**Records for this task**
****************************************

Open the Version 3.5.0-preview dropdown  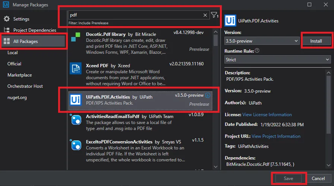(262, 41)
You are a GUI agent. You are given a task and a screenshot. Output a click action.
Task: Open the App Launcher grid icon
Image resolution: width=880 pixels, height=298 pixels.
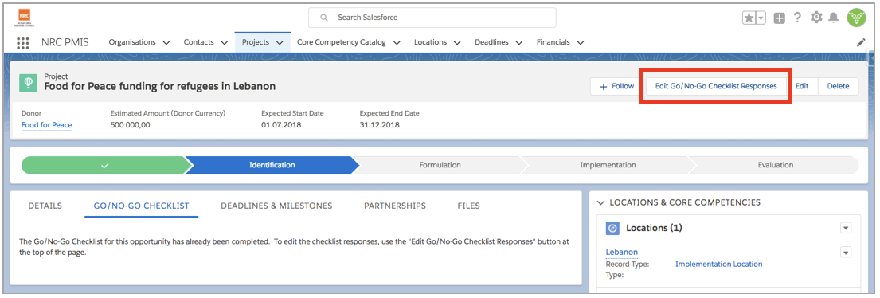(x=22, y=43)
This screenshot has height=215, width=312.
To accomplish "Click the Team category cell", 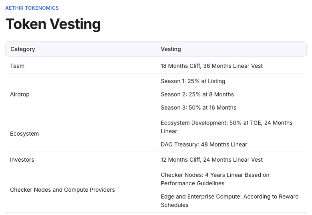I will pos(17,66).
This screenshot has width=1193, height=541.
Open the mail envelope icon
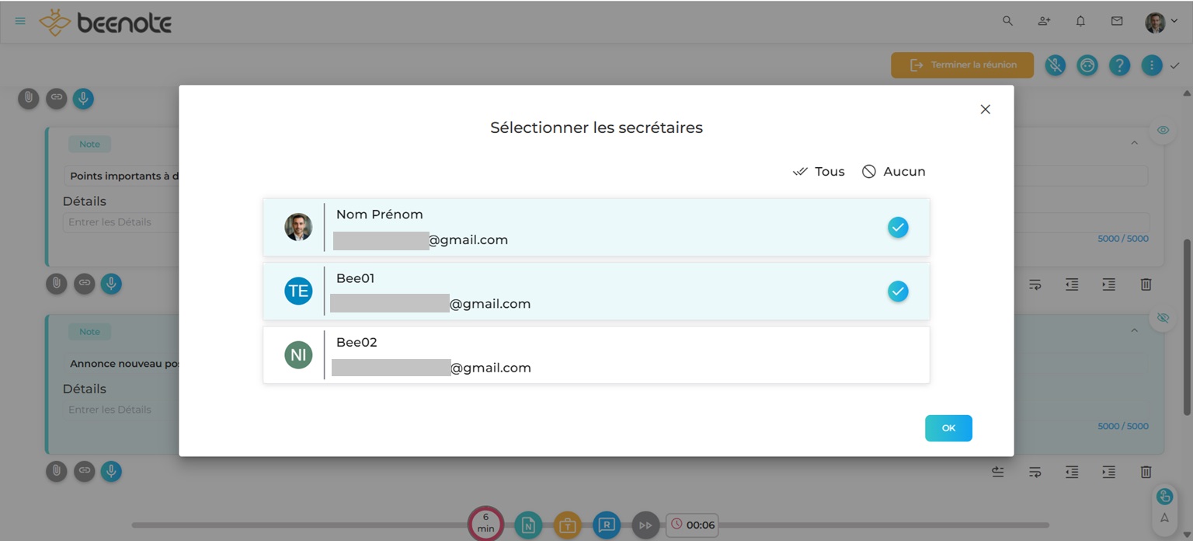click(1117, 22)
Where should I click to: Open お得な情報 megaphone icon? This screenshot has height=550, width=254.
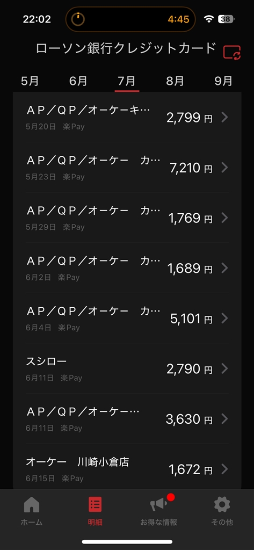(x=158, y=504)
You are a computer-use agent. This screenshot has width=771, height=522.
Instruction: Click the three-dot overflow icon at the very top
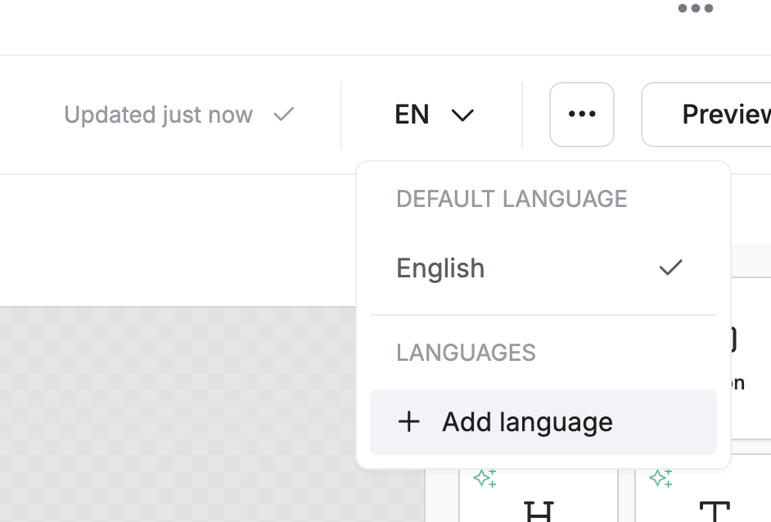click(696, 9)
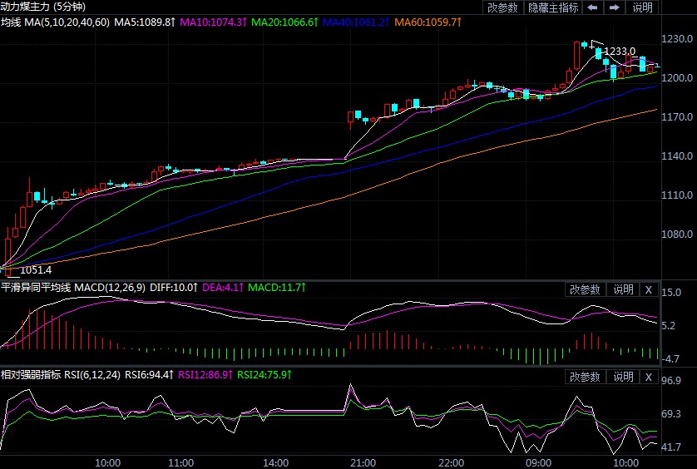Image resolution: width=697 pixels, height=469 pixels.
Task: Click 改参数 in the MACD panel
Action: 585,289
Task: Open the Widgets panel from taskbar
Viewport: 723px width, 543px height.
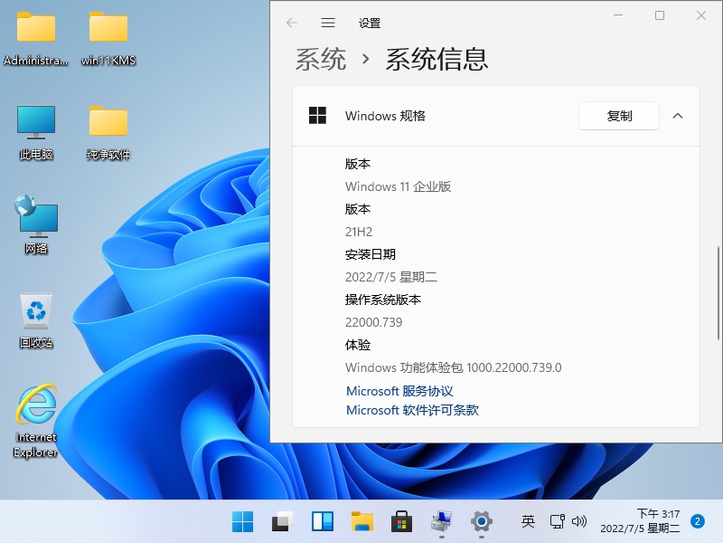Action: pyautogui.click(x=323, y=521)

****************************************

**Task details**
Above are the records. Copy word for word only their lines from the one holding "Open the mail envelope icon" through the one holding "Task: Open the Widgets panel from taskbar", both included, and skip the images.

**Response**
Open the mail envelope icon
click(1117, 22)
Where should I click to: Open お得な情報 megaphone icon? This screenshot has height=550, width=254.
(x=158, y=504)
You are a computer-use agent. This screenshot has width=771, height=522.
Instruction: Click the three-dot overflow icon at the very top
click(696, 9)
Image resolution: width=697 pixels, height=469 pixels.
Task: Click 改参数 in the MACD panel
Action: 585,289
Task: Open the Widgets panel from taskbar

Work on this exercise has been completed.